Kirn calls this fascination “procedural voyeurism,” which he describes as:

“a redirection of mass attention from the spectacle of the game itself to the circus of the game behind the game, as when LeBron James … commandeered the TV sets of upteen thousands of sports bars, not to mention the better part of the Web’s bandwidth, to tell us … that he was moving from Cleveland to Miami … “

Yep, he made this about LeBron; and you were wondering how this would tie into Cleveland sports.

It’s an interesting question; one certainly worth pondering. There was enough palace intrigue breathlessly reported in the weeks leading up to LeBron leaving Cleveland: all the “sources” who knew what he was going to do, the work of Wes Wesley behind the scenes to deliver LeBron and John Calipari as a package deal, Maverick Carter going to a basketball game with David Geffen. At times it felt like it would never stop.

But that’s not why I watched: I watched because LeBron’s decision had an impact on me as a Cavs fan. But if it was Kevin Durant, Kobe Bryant or any other NBA player making an announcement, would I have tuned in? Not really. I would have just checked the Internet or the ESPN crawl after I knew the announcement had been made, but I would have no reason to watch it live.

It could be that we’re not really interested in the backstage shenanigans, but rather we absorb them because that’s what the endless media news cycle pushes down our throats. Think of how many hours ESPN devoted during the hours leading up to LeBron’s announcement. People watched because it was just … there. Watching TV is a passive activity, I think ESPN was counting on the fact that if they said it was a big deal, then people would believe it was a big deal.

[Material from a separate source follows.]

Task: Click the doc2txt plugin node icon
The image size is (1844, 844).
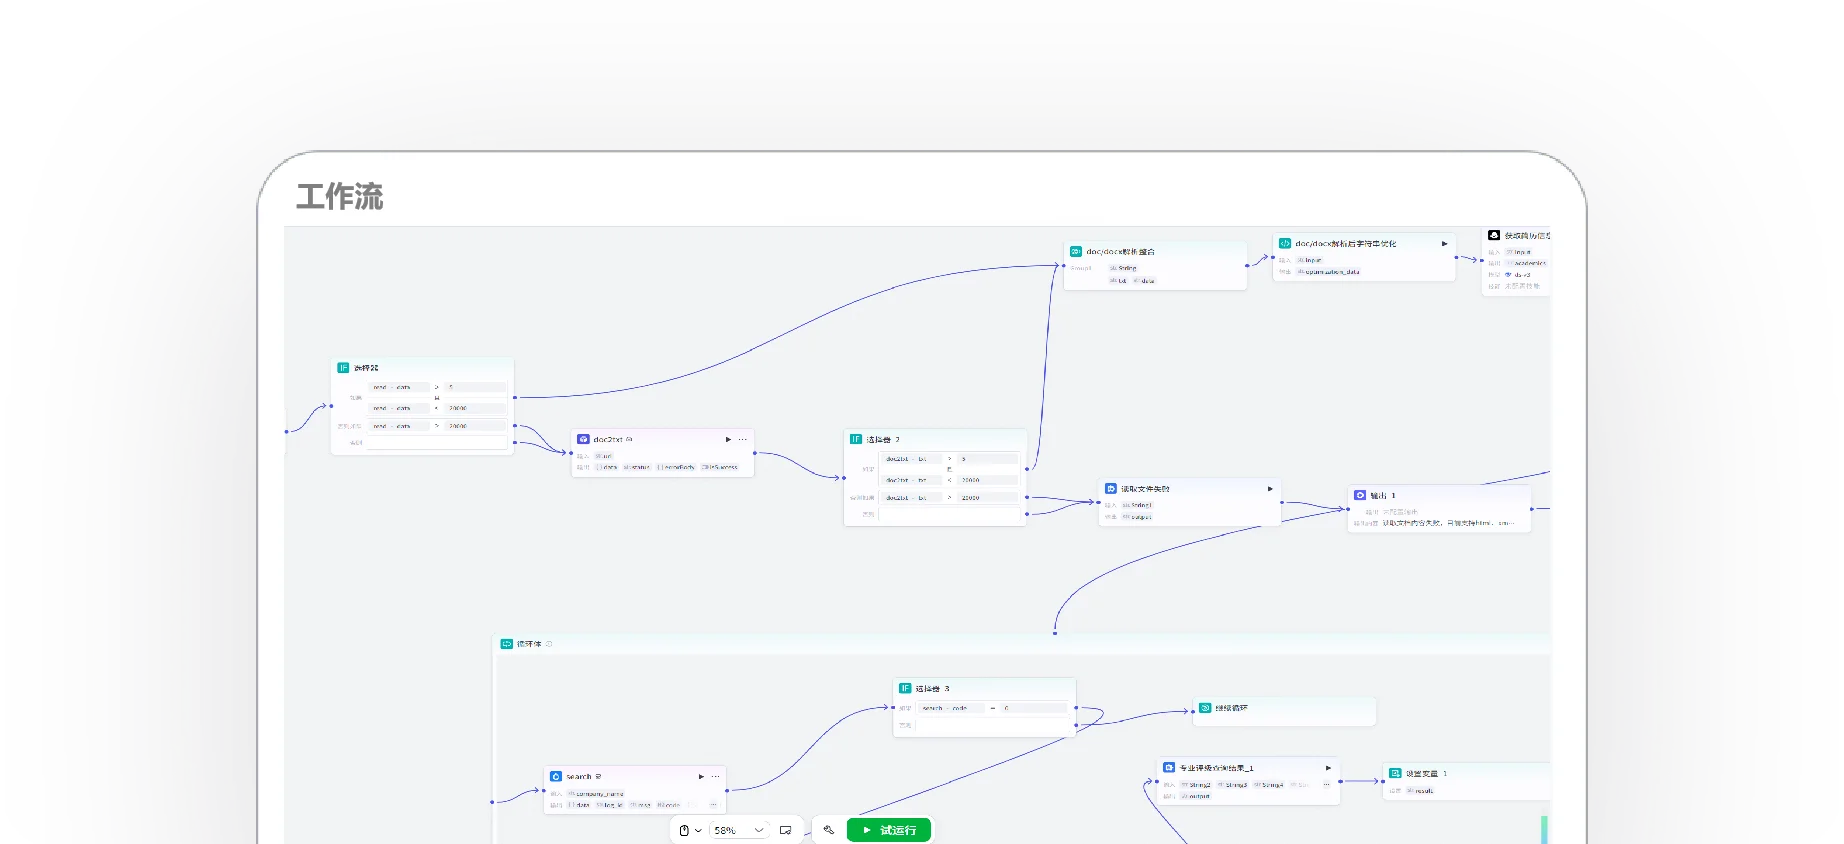Action: [583, 439]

On one level it worked, as LeBron’s decision gave the network its second-highest ranking of the year, but it left ESPN ombudsman Don Ohlmeyer questioning the network:

“Some found ESPN guilty of violating a key ethical journalistic tenet — paying for news. Others disdained the network’s perceived pandering to a superstar, a trait causing them to ponder the network’s biases. Still others decried a simple announcement being manufactured into the suspense of a “second coming.” The monstrous hype that led up to the special was a calculated and constructed spotlight that media far beyond ESPN helped feed. To many, the aggregate was an affront to humility, loyalty, moderation … and instead became a celebration of greed, ego and excess.”

And the media who criticized it actually helped feed the spectacle, as Kirn wrote:

“Not long after James appeared on television … media critics and sports writers weighed in to debate the business ethics of the broadcast itself. One observer wondered whether the show would usher in a crass new age of unpaid advertisements for brand-name athletes whose egos have grown larger than the leagues they play in. He needn’t have wondered this, though. He knew the answer. Of course it was a sign of worse to come and partly because he helped define that worse thing by publicly criticizing it.”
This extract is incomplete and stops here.